María Laura y Maru, del Colegio Capuchinos, estuvieron presentes en el último recorrido del Sumo Pontífice, apenas horas antes de su fallecimiento.
Desde Roma y con el corazón conmovido, dos docentes necochenses, María Laura y Maru, vivieron un momento histórico y profundamente emotivo: fueron testigos del último recorrido público del Papa Francisco, apenas unas horas antes de su fallecimiento.Ambas docentes, integrantes de la comunidad educativa del Colegio Capuchinos, se encontraban en el Vaticano donde el Papa salió a recorrer en papamóvil los alrededores de la Plaza de San Pedro para saludar a los fieles. Lo vieron pasar a pocos metros, serio, sereno, con la calidez que lo caracterizó durante todo su pontificado.
“Fue un momento que jamás vamos a olvidar. Lo vimos tan cerca, saludando con tanta paz… no sabíamos que sería la última vez que lo haría”, contaron con emoción desde Italia.
Horas más tarde, la noticia que estremeció al mundo: el Papa Francisco falleció a los 88 años, dejando una huella indeleble en la historia de la Iglesia.
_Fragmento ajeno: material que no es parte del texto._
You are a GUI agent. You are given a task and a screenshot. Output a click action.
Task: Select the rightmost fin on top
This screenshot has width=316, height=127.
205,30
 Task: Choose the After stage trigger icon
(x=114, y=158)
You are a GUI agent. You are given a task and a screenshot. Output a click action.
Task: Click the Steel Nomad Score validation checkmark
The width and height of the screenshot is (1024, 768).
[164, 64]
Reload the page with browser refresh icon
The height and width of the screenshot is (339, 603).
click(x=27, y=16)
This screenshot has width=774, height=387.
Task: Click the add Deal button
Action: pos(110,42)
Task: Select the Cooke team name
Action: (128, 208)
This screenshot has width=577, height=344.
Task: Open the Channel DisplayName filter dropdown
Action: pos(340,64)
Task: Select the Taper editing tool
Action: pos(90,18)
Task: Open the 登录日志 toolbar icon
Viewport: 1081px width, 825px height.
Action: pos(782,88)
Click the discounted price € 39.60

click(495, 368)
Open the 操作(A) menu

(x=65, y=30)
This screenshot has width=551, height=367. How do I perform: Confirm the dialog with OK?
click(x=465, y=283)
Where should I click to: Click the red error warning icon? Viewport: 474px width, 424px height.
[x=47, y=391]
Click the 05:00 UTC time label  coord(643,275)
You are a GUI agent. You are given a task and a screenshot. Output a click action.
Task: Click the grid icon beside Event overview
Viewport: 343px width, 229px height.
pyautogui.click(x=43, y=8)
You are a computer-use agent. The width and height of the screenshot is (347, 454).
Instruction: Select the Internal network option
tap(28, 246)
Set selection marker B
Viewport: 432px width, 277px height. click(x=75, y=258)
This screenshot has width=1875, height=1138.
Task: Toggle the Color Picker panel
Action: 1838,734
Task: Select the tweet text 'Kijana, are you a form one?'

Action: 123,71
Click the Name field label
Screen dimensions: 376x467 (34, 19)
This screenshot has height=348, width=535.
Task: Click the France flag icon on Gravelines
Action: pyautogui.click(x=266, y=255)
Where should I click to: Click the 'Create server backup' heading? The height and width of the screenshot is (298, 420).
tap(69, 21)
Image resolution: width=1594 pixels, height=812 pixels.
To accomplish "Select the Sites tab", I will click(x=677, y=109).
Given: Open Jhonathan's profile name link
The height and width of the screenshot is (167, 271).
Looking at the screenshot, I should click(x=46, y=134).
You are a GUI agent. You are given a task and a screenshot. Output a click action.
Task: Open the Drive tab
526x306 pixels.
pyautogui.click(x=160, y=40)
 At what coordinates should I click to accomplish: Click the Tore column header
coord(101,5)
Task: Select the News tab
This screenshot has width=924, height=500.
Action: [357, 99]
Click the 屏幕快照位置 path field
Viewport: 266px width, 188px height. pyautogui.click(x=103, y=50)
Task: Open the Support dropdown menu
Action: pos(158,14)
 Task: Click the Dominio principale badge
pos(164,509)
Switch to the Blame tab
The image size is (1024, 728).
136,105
Esa imagen que María Laura y Maru atesorarán para siempre —el Papa saludando, vivo, presente entre su gente— es ahora una de las últimas postales del Sumo Pontífice con vida.Desde Necochea al Vaticano, una conexión única y espiritual se selló para siempre. Y en los ojos de dos necochenses quedó grabada la despedida silenciosa de un Papa que eligió estar cerca hasta el último suspiro.